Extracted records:
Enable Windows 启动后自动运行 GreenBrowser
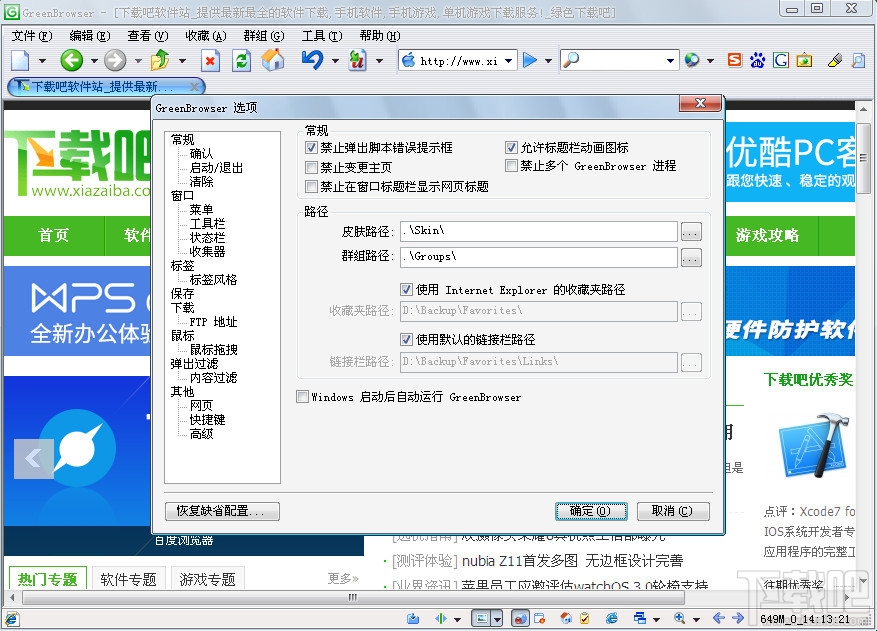[x=302, y=397]
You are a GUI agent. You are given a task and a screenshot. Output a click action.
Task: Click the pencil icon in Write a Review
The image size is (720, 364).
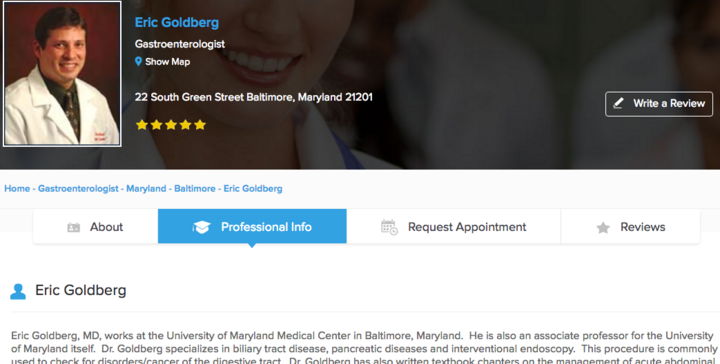tap(619, 103)
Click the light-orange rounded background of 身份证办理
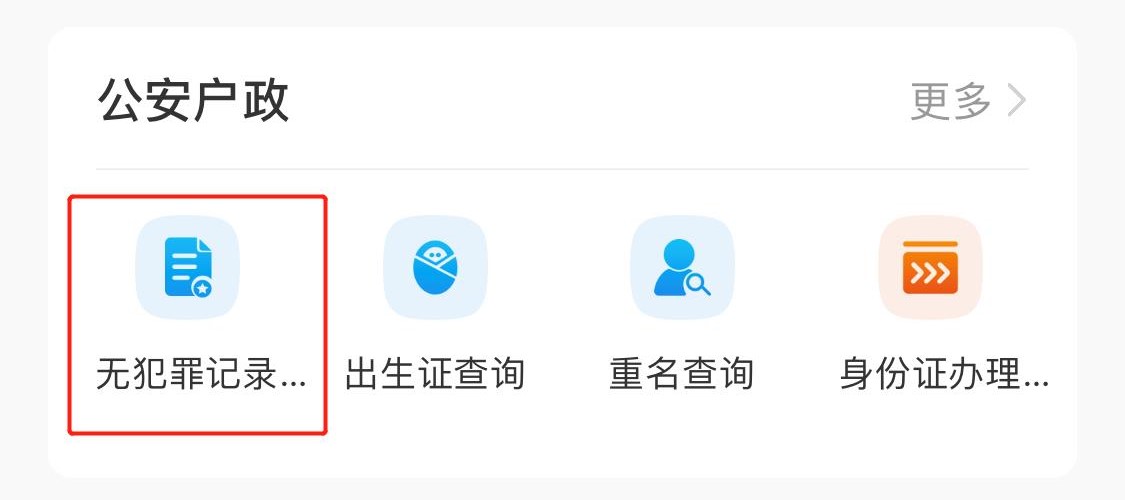This screenshot has width=1125, height=500. pyautogui.click(x=930, y=268)
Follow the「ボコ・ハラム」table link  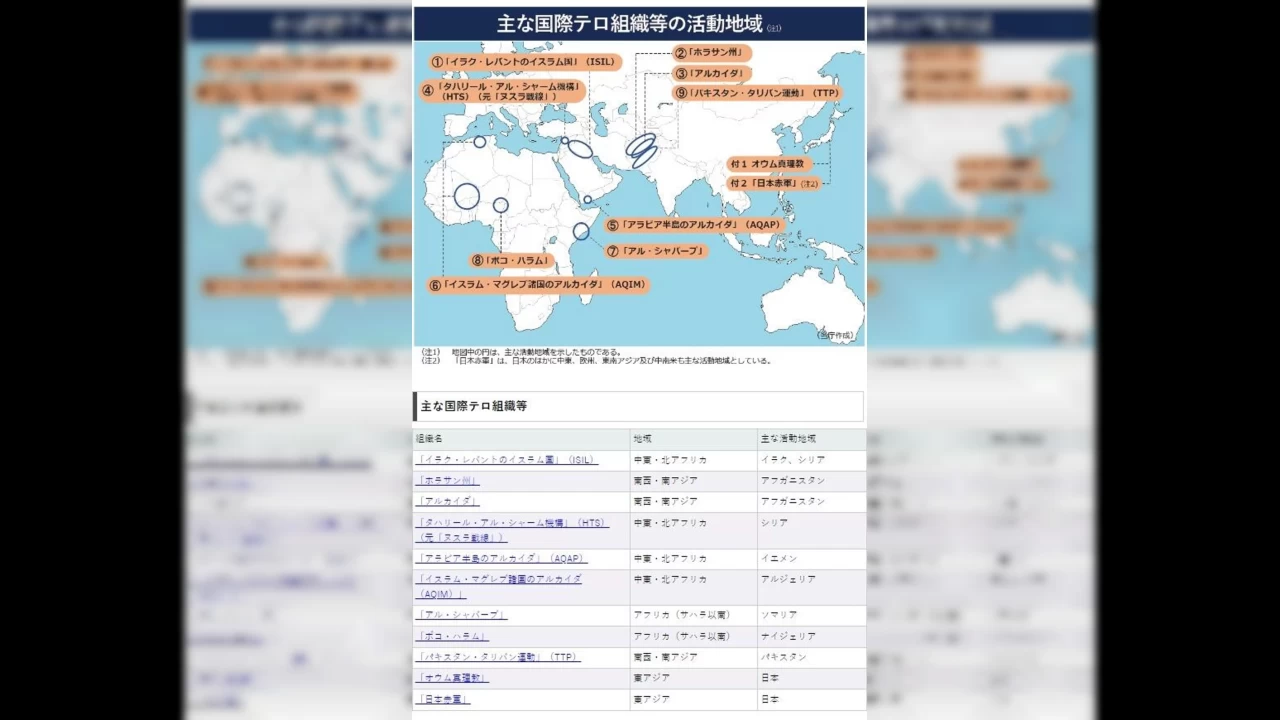click(x=452, y=636)
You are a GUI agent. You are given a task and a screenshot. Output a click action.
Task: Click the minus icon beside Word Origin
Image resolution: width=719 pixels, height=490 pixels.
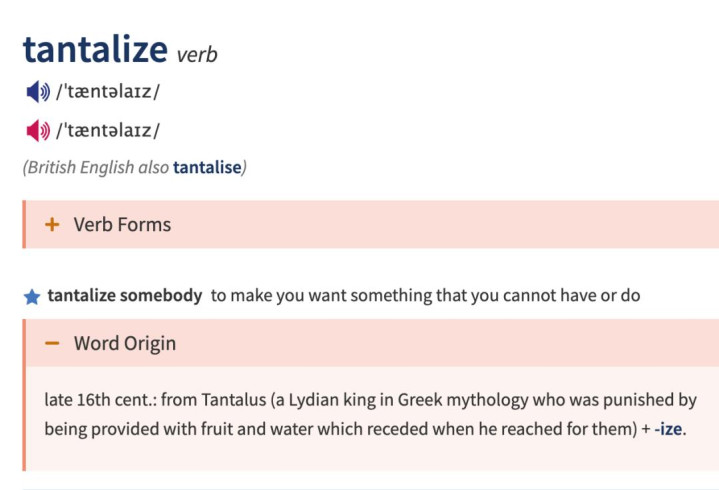point(52,344)
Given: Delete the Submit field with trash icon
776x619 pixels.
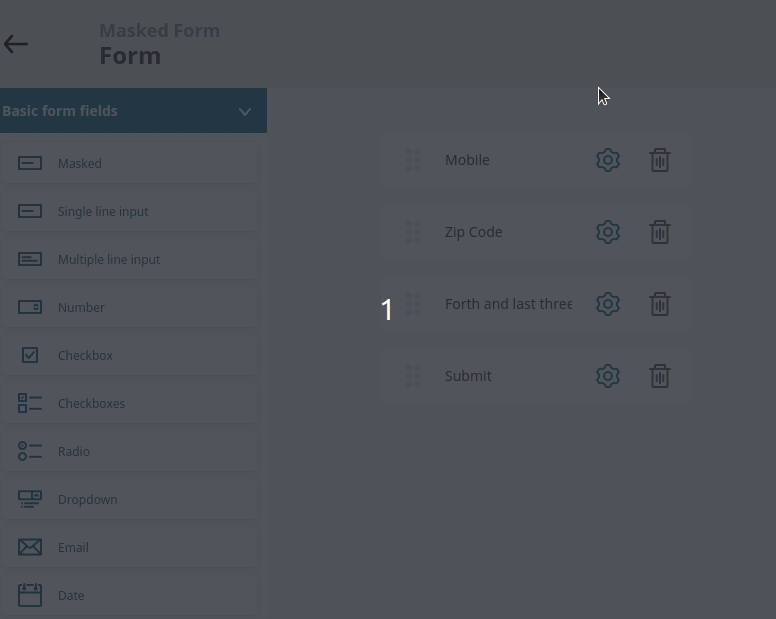Looking at the screenshot, I should [x=660, y=376].
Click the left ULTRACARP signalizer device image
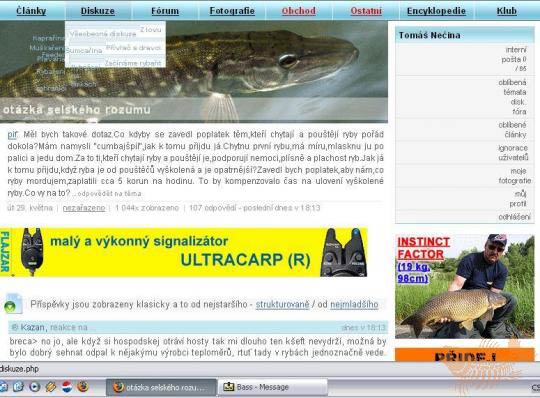Image resolution: width=540 pixels, height=398 pixels. pyautogui.click(x=32, y=251)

> [Your instructions] Return only those lines of the records that contain the string "icon".

> [Solution to the exercise]
Task: Click the pencil icon in Write a Review
Task: Click the minus icon beside Word Origin
Given: Delete the Submit field with trash icon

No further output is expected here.